**WHAT YOU ARE ASKED TO DO**
Within the data below, copy each line where the string "CAPS" is found.

(Stored items)

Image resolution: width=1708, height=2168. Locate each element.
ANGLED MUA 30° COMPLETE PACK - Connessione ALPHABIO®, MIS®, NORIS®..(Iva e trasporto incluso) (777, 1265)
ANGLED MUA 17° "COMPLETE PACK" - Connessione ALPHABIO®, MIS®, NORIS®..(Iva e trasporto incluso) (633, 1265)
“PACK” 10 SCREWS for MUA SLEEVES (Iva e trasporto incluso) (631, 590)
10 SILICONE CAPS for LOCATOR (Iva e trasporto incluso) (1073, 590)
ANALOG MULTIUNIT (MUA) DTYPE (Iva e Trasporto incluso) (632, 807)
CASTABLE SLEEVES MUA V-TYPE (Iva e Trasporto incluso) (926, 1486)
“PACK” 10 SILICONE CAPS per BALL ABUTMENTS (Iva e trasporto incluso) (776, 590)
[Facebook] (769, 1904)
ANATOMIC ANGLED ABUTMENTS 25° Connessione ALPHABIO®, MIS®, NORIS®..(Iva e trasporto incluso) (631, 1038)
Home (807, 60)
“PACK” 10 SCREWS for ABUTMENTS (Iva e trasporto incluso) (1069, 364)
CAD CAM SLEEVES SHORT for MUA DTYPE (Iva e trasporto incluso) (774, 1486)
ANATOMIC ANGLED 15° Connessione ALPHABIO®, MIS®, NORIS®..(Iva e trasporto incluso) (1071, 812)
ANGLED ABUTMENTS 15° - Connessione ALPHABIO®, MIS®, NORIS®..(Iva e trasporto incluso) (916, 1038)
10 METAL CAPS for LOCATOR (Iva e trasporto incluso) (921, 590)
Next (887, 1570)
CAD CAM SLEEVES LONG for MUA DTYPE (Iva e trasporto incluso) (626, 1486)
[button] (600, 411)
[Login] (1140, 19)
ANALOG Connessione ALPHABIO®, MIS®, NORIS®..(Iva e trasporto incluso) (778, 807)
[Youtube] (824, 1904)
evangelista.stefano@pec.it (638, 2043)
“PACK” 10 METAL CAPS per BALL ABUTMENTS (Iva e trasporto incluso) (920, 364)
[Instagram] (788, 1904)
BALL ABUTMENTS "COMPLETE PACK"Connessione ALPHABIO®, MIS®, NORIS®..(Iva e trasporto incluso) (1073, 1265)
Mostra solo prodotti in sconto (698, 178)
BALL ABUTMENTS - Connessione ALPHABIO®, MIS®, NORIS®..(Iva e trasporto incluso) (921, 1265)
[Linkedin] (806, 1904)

**TASK RESULT**
10 SILICONE CAPS for LOCATOR (Iva e trasporto incluso) (1073, 590)
“PACK” 10 SILICONE CAPS per BALL ABUTMENTS (Iva e trasporto incluso) (776, 590)
10 METAL CAPS for LOCATOR (Iva e trasporto incluso) (921, 590)
“PACK” 10 METAL CAPS per BALL ABUTMENTS (Iva e trasporto incluso) (920, 364)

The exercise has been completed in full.